File associations are automatic and will go through python rather than any particular install, so there’s no option required. Tests are excluded by default, but you can py install PythonTest\3.x to get a separate package that includes the stdlib test suite. Docs and IDLE are always included in the standard distro, so no option required. pip is always installed but doesn’t have a pip.exe, so you need python -m pip instead (we have an open discussion on the issue tracker about how to potentially enable this, but it’s not as simple as “just automatically update PATH for the user”).
No, I don’t think that’s the intention. As stated in the PEP, the old installers will be dropped by Python 3.16. The core devs have no plans to implement a GUI based setup dialog for the new installer - the CLI version is sufficient for most needs, and the extra maintenance cost of a GUI version[1] isn’t justifiable.
a large part of which is simply that most of the core devs don’t have Windows GUI coding skills, whereas anyone can code a CLI ↩︎
It’s more simple for users. This way the manager will be used only by expert users, and the majority of people will install Python from the Windows Store.
That’s kinda the point, except users[1] will install the manager from the Windows Store because that’s the only thing that will be available
Steve’s question is very relevant:
Note: that’s Python users, not users of applications written in Python. Generally, the latter users shouldn’t need to install Python on their own unless they’re also the former; applications that just happen to use Python should most likely be embedding their own Python interpreter ↩︎
MSIs are used for all sorts of purposes, such as enterprise distributions, and they integrate well into long established accessibility tooling, that I don’t understand how a CLI tool could fufil.
I don’t have a need for existing MSIs any more, so I’m not going to champion them, but I do think there should be more public awareness of this is really the case. Such as posting on the Python download site that these are deprecated and will be removed for Python 3.16(?).
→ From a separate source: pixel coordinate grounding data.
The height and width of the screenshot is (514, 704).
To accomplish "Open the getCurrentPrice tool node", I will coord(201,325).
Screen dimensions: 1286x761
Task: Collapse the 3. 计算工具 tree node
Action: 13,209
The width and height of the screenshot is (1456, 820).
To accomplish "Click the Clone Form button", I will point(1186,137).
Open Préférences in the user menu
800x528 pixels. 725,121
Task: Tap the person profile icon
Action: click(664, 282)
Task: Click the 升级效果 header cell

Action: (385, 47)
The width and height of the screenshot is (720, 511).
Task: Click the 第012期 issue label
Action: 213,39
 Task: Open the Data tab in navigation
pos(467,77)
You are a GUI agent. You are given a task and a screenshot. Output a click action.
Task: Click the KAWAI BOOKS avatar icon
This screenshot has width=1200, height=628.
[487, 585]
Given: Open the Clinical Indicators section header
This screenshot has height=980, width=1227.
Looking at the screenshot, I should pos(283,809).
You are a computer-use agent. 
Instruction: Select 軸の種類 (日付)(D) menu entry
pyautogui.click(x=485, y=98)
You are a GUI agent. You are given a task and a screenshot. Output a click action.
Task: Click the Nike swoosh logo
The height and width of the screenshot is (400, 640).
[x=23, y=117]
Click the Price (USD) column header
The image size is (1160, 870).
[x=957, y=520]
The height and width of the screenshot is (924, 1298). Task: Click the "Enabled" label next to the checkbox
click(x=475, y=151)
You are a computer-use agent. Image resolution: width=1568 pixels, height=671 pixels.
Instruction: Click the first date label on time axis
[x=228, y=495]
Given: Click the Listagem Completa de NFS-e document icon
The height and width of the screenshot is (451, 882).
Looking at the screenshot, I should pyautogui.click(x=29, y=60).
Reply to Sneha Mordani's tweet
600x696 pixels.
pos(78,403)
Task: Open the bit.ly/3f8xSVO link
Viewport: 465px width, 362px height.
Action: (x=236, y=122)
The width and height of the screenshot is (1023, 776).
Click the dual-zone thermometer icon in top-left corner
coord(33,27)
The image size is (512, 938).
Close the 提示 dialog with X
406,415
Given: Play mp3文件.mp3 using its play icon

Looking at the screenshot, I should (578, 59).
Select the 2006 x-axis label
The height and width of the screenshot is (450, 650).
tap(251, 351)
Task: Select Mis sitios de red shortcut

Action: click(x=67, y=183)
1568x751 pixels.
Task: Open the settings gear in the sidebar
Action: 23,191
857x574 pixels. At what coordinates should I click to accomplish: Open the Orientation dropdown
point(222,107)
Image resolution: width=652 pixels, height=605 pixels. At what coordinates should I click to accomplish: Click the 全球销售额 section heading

The default download button will be replaced with an install manager download and a link to the deprecated installer once 3.14 releases and we make the whole thing stable.
There’s also a warning message in the 3.14 installer that it’s deprecated.
There’s also an entire section in the documentation for the install manager about admin/enterprise installs, an MSI with the install manager specifically for enterprise deployment (legacy deployment, since MSIX has been around for a decade now and should be supported by anything up to date).
This is also all covered in the PEP and earlier in this thread, and as I’ve pointed out, will be on the website once the deprecation officially goes into effect (the 3.13 installer is not deprecated, it’s just in maintenance mode).
I hope that covers your concerns? If you know anyone who may be impacted, do let them know, but short of taking out paid advertisements there isn’t really much left.